Não ajuda o fato de, à certa altura, Nadia começar a ser pessoalmente paparicada por Dan, no que começa como uma sugestão de triângulo amoroso, mas logo se prova uma tentativa do recrutador em tentar expiar parte de sua culpa por enviar um homem de família a uma missão potencialmente mortal deixando sua família desamparada.
E, enquanto é ótimo passar tempo acompanhando a atuação de Sasha Baron Cohen, seja na pele de Eli, seja na de Kamel, o roteiro simplesmente não lhe dá o suficiente para trabalhar porque, apesar de ter seis horas para contar sua história, O Espião por vezes parece apressada, sacrificando o desenvolvimento dos personagens em nome de mover a trama adiante a qualquer preço. Mesmo o protagonista começa e termina a série sem uma grande justificativa para seu patriotismo pétreo, que o coloca em posição de se afastar por anos da mulher que ama.
Além disso, o último episódio da série é um tremendo anticlímax, especialmente porque ele é aventado nas sequências de abertura da trama no primeiro episódio, gerando uma expectativa que fica terrivelmente longe de atender, e pra fechar da forma mais equivocada possível, Raff escolhe apresentar recordatórios de encerramento sobre imagens absolutamente inapropriadas do verdadeiro Eli Cohen, no que parece uma tentativa deliberada de chocar a audiência.

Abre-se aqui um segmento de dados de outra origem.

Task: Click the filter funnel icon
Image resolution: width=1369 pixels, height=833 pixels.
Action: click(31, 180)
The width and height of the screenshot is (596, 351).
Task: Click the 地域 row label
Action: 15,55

A mão pesada de Gideon Raff na condução de sua trama e especialmente em seu desfecho paulatinamente enterram os acertos acumulados no início das quase seis horas de história, e diminuem, e muito, o que começa como uma envolvente narrativa de espionagem madura e bem fundamentada em fatos reais, mas termina deixando um gosto amargo na boca e a sensação de que se eu voltar a ver o nome de Gideon Raff em um filme ou série no futuro, sou capaz pensar duas vezes antes de dar uma chance.

"-Meu filho... Você não sabe quem você é."